Можно ли вообразить себе теорию, которая рассматривала бы знаки в плане их взаимного соблазна и притяжения, а не контраста и оппозиции? Которая бы вдребезги разбила зеркальность знака и ипотеку референта? И в которой все бы разыгрывалось как загадочная дуэль и неумолимая обратимость терминов?
Предположим, что все важнейшие различительные оппозиции, определяющие наше отношение к миру, пронизываются соблазном, вместо того чтобы основываться на противопоставлении и различении. Что не только женское соблазняет мужское, но и отсутствие соблазняет присутствие, холодное соблазняет горячее, субъект соблазняет объект — ну и наоборот, разумеется: потому что соблазн подразумевает этот минимум обратимости, который кладет конец всякой упорядоченной оппозиции, а значит и всей классической семиологии. Вперед, к обратной семиологии?
Можно себе вообразить (но почему же вообразить? так и есть), что боги и люди уже не разделяются моральной пропастью религии, а начинают друг друга соблазнять и вообще впредь вступают только в отношения соблазна — такое случилось некогда в Греции. Но, возможно, нечто подобное происходит с добром и злом, истинным и ложным, со всеми этими важнейшими различениями, которые служат нам для того, чтобы разгадывать мир и держать его под смыслом, со всеми этими терминами, столь кропотливо расчленяемыми ценой безумной энергии, — не всегда, конечно, это удавалось, и подлинные катастрофы, подлинные революции всегда объясняются имплозией одной из этих систем о двух членах: тут и приходит конец вселенной или какому-то ее фрагменту, — однако чаще всего имплозия эта развивается медленно, через износ терминов. Именно это мы наблюдаем сегодня — медленную эрозию всех полярных структур разом, окружающую нас вселенной, у которой все шансы вот-вот утратить последний рельеф смысла.

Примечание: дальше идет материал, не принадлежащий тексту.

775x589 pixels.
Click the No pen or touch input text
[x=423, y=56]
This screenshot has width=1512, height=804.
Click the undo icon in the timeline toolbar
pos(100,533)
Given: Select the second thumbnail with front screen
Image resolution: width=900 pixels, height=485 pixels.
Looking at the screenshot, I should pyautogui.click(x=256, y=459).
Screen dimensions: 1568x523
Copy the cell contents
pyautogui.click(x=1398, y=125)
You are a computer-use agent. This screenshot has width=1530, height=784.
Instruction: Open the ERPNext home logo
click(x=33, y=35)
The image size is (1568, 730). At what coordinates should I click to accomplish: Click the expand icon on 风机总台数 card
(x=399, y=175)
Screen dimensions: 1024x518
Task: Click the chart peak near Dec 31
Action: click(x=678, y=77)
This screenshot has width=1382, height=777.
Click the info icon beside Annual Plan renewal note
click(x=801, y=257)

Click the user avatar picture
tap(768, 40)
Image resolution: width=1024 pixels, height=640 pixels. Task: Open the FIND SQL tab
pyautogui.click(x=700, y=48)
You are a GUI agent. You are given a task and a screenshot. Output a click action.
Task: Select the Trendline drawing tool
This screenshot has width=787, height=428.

Без желания, без очарования, без назначения: отходит мир как воля и представление.
Но соблазнительна такая нейтрализация едва ли. Соблазн есть то, что бросает термины друг на друга и соединяет, когда их энергия и очарование на максимуме, а не то, что лишь смешивает термины при их минимальной интенсивности.
Предположим, что вот повсюду заиграют отношения обольщения, где сегодня в игре одни отношения оппозиции. Вообразим эту вспышку соблазна, расплавляющую все транзисторные, полярные, дифференциальные цепи смысла? Ведь есть примеры такой неразличительной семиологии (что перестает уже быть семиологией): элементы в древних космогониях вовсе не включались в какое-либо структурное отношение классификации (вода/огонь, воздух/земля и т. д.), то были притягательные элементы, не различительные, и они обольщали друг друга: вода соблазняет огонь, огонь соблазняет воду…
Такого рода соблазн сохраняет еще полную силу в отношениях дуальных, иерархических, кастовых, чуждых всякой индивидуализации, а равным образом во всевозможных аналогических системах, предварявших повсеместно наши логические системы дифференциации. И нет сомнений, что логические цепочки смысла все еще повсеместно пронизываются аналогическими цепочками соблазна — будто одна исполинская стрела остроумия одним махом воссоединяет разведенные врозь термины. Тайная циркуляция соблазнительных аналогий под спудом смысла.